I suspect user engagement too, but they vary depending on the keyword sent to you by Google. To use them as a sitewide metric when the SEs can screw up is insanity. If Google sends users here after searching for "Walkman" and they meant to search for Sony's walkman, how is it Brett's fault? With small traffic sites this can make a huge difference, especially since the plum keywords are being sent to to the top brands.
Not to mention that a certain site brought back from panda has an 80% bounce rate and very flimsy time on site.
Zivush, they have a tool for reporting spam, paid links, scrapers and anything else that people might do to game the system so if you are or were (pre-Panda) anything approaching a major player in your vertical, between the algo and the vast array of information and resources at google's disposal, they know how you operate.
If you have something to hide they will find it.
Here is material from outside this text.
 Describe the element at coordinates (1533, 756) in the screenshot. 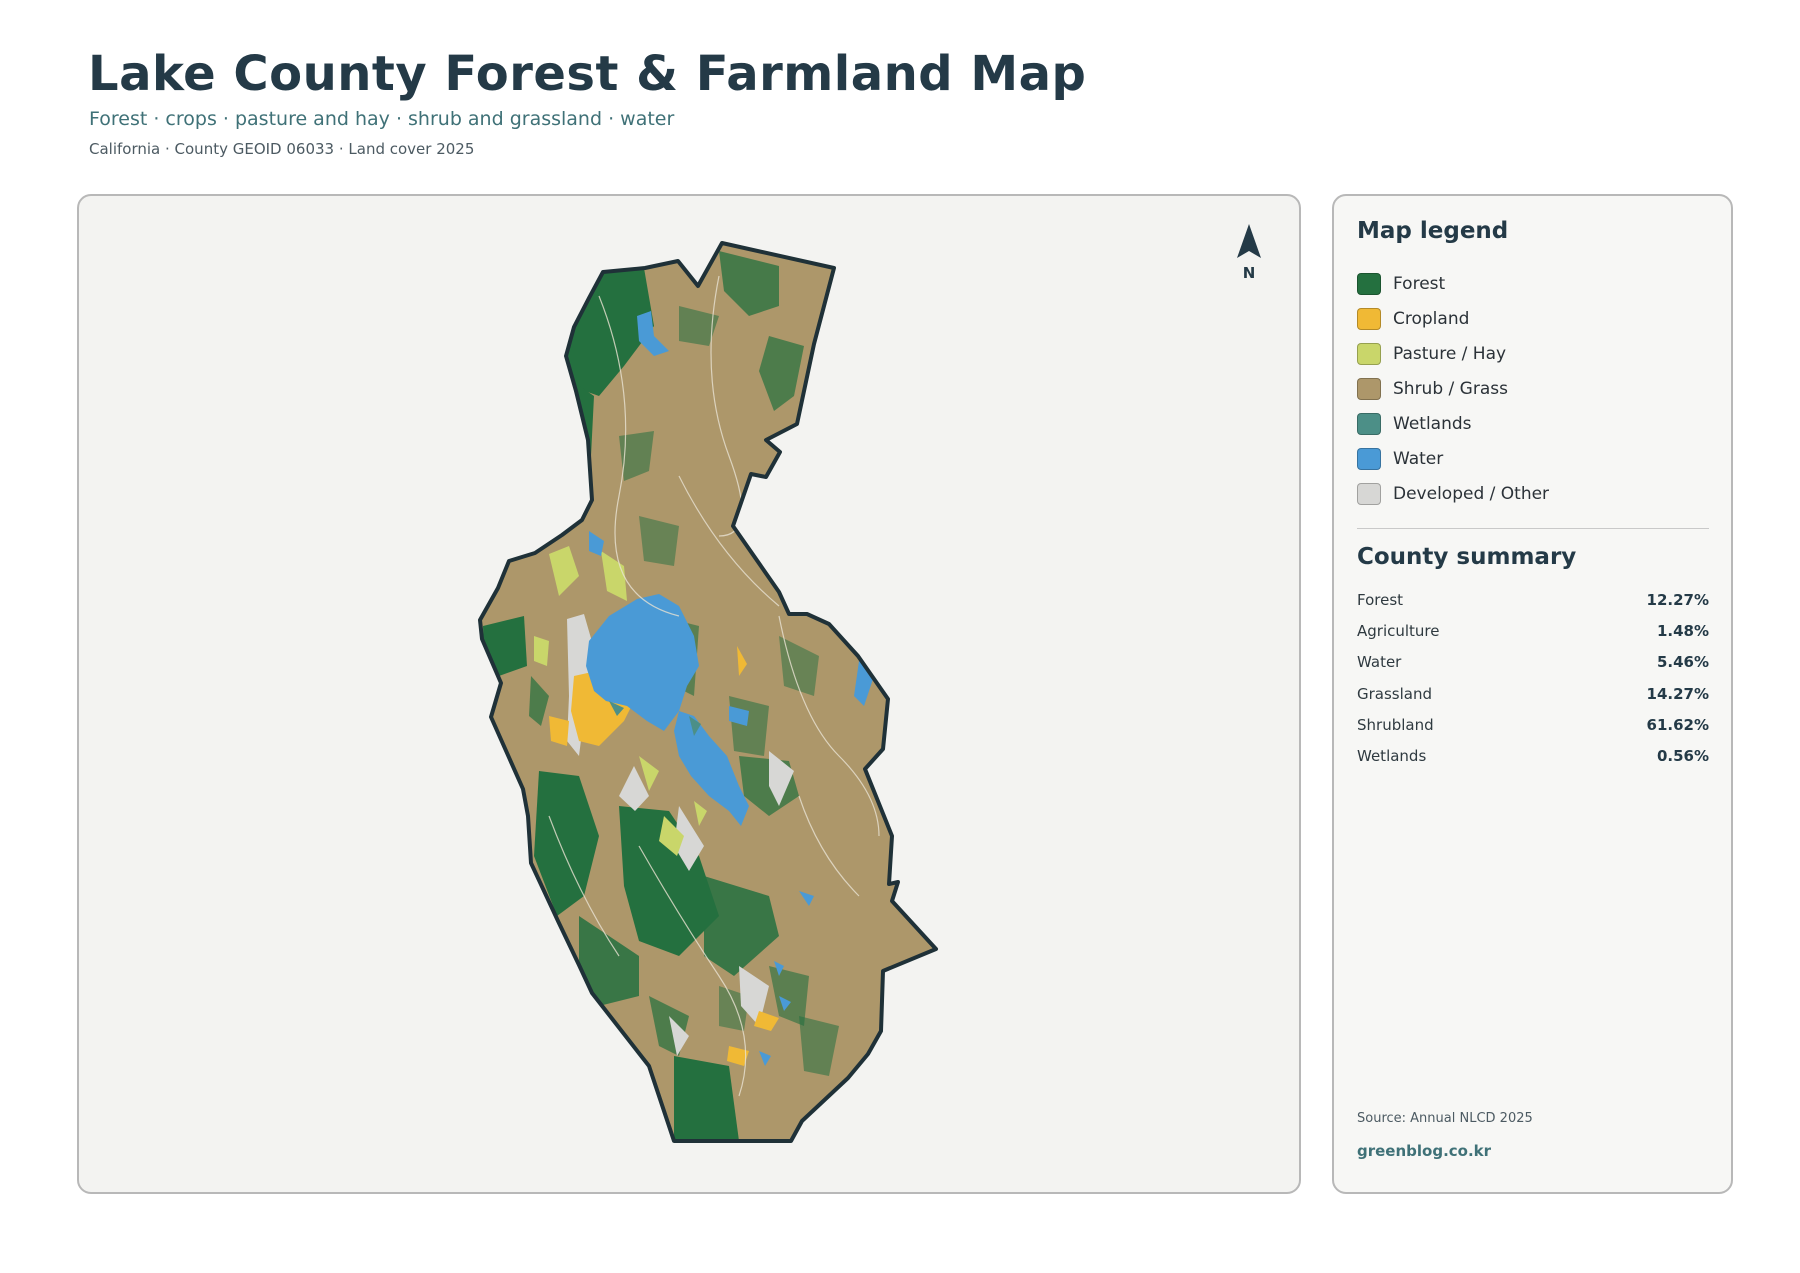

I see `summary-row: Wetlands 0.56%` at that location.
I don't think it's possible to flourish in a niche that gets little attention simply to avoid having to produce something of real value. If a low quality site is too successful it'll get noticed and Panda'd eventually.
Well after developing my script some more it revealed some 1,000 pages of my forum had less than 30 words in the full thread and a whopping 4,000 had 2 or less words in the title. This equates to 25% of the total site.
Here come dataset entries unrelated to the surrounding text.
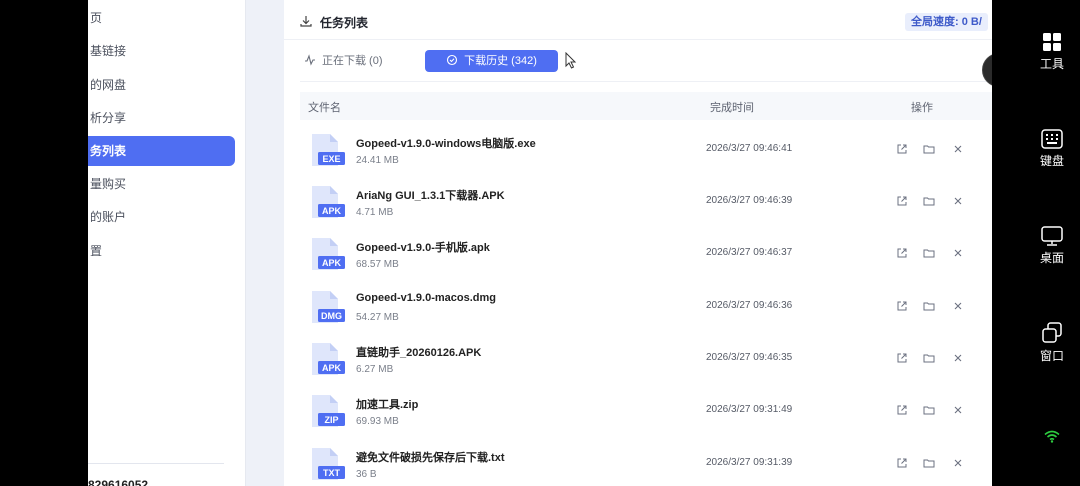 Image resolution: width=1080 pixels, height=486 pixels. I want to click on column-header-name: 文件名, so click(324, 108).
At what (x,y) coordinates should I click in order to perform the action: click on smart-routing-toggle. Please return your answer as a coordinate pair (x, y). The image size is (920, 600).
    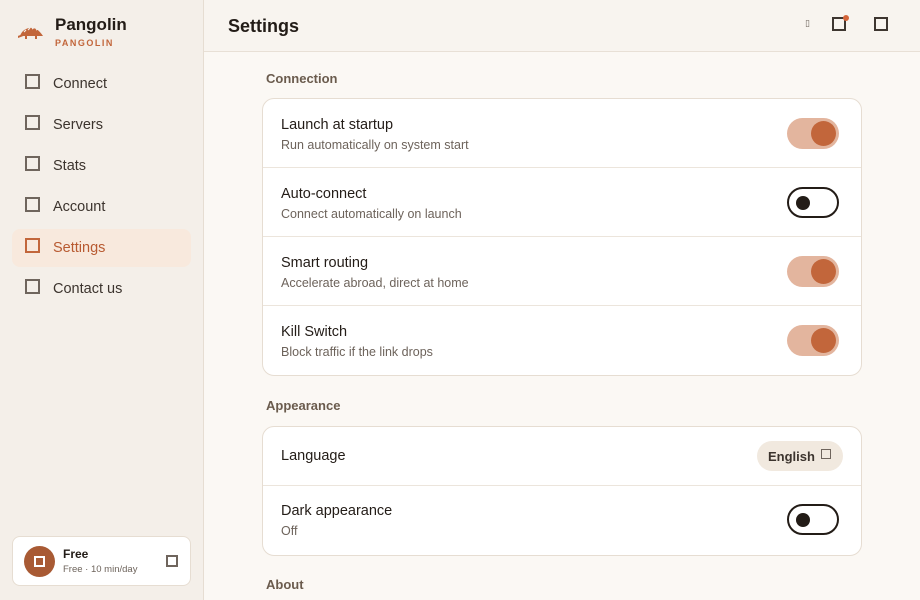
    Looking at the image, I should click on (813, 272).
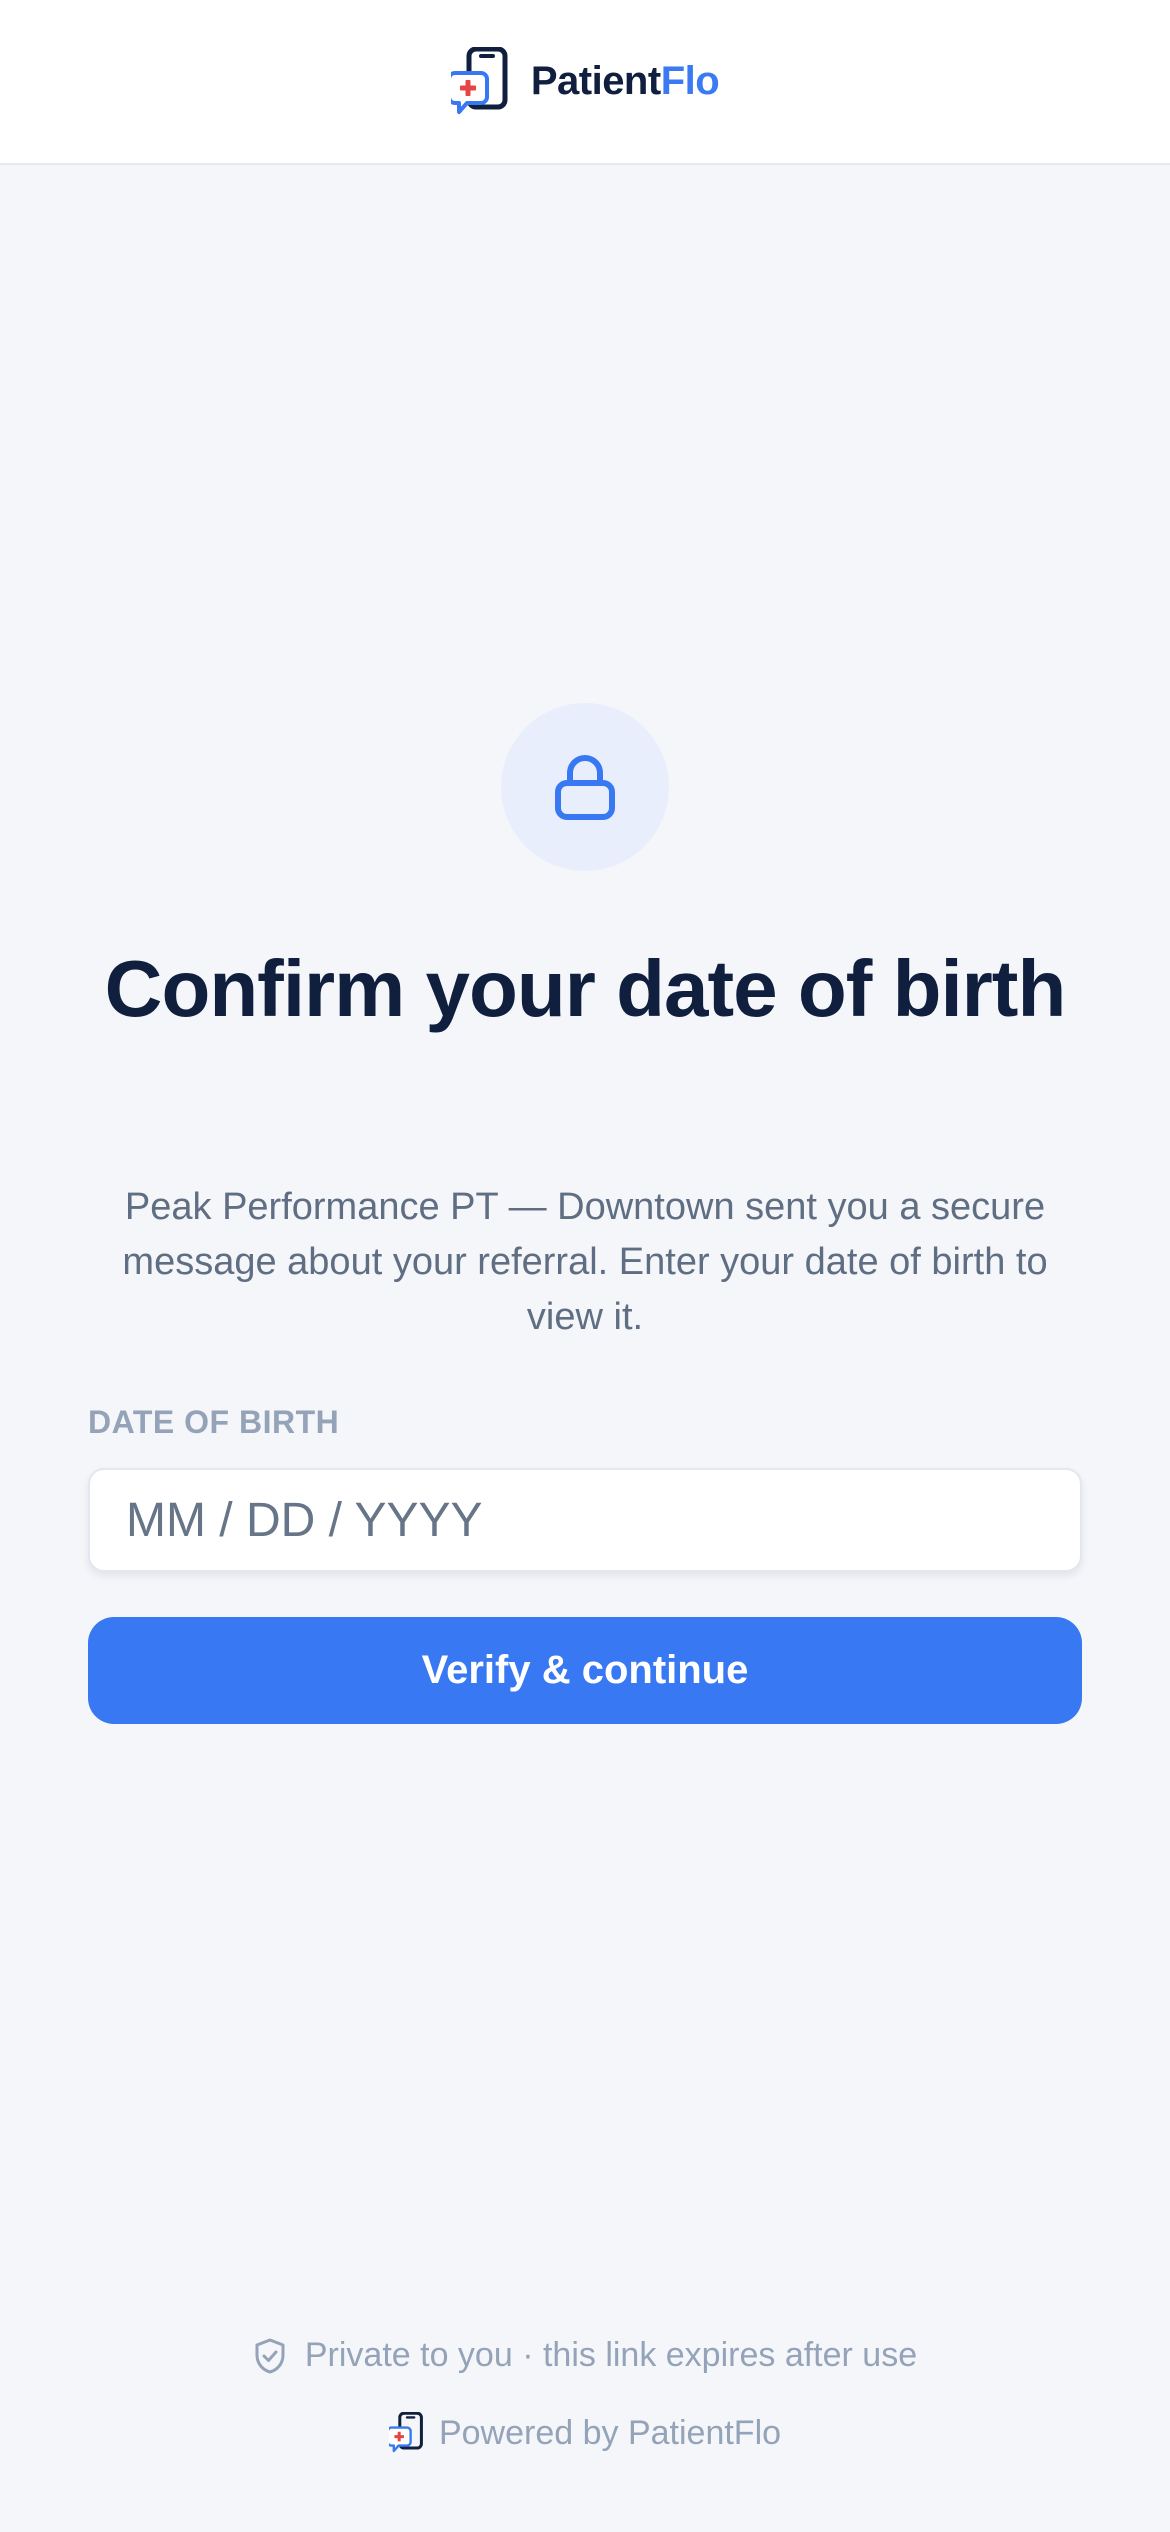  I want to click on dob-input, so click(585, 1520).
Rewriting 5,000 pages was not an option and as Google wasn't sending any traffic to them and on browsing them they do nothing for the user they have gone. Time will tell.
dave_hybrid: you could just write a little script that checks whether the thread has received a reply yet, and if it hasn't then slap a noindex metatag on it.
that's what i do with my forum (phpbb). that would probably bring the number down to an acceptable level. and you wouldn't have to keep managing it.
I do that too, already, 0 reply threads get noindex until 1st reply is posted, its a simple if conditional.
I do this mostly because a thread with no replys is not a good user experience and carries a high bounce rate imo.
But that doesnt cater for users posting one word threads then a second user doing the same.
A 2 word/2 post thread bypasses the noindex trap, as does someone posting a thread with the words 'Help' in the title, which is common.
These issues are less these days as i am wiser and edit bits and pieces, but that doesn't stop there being a bit of rot imo that was hiding in a dark corner of my site.
I bet most forum owners would be shocked if they run the same script of their site. Panda aside content like the above is a horrible user experience and wastes bandwidth with crawling, sever load waste, pagerank flow and loads of other stuff.
It's not like its getting search referrals to warrant it.
You may want to check the other active thread on thin content. [webmasterworld.com...] There's new info that suggests a 500-word limit could be valid.
|You say it's not about words but I skipped all the Pandas until I stupidly reduced forum posts per thread page from 25 to 10 to see if page speed increased. The unaware side effect was spreading my content 'thinner'. 5 days later after a deep crawl Panda 2.4 released and i got dumped. |
For my main site I have too many thin pages (less than 250 words), which I want to merge into pages with at least 500 words. My concern is that since my content was copied by other sites, if I merge pages, Google could compare them to existing content on older pages and conclude the other site(s) created it. Then I get hit with a dupe content/Panda penalty.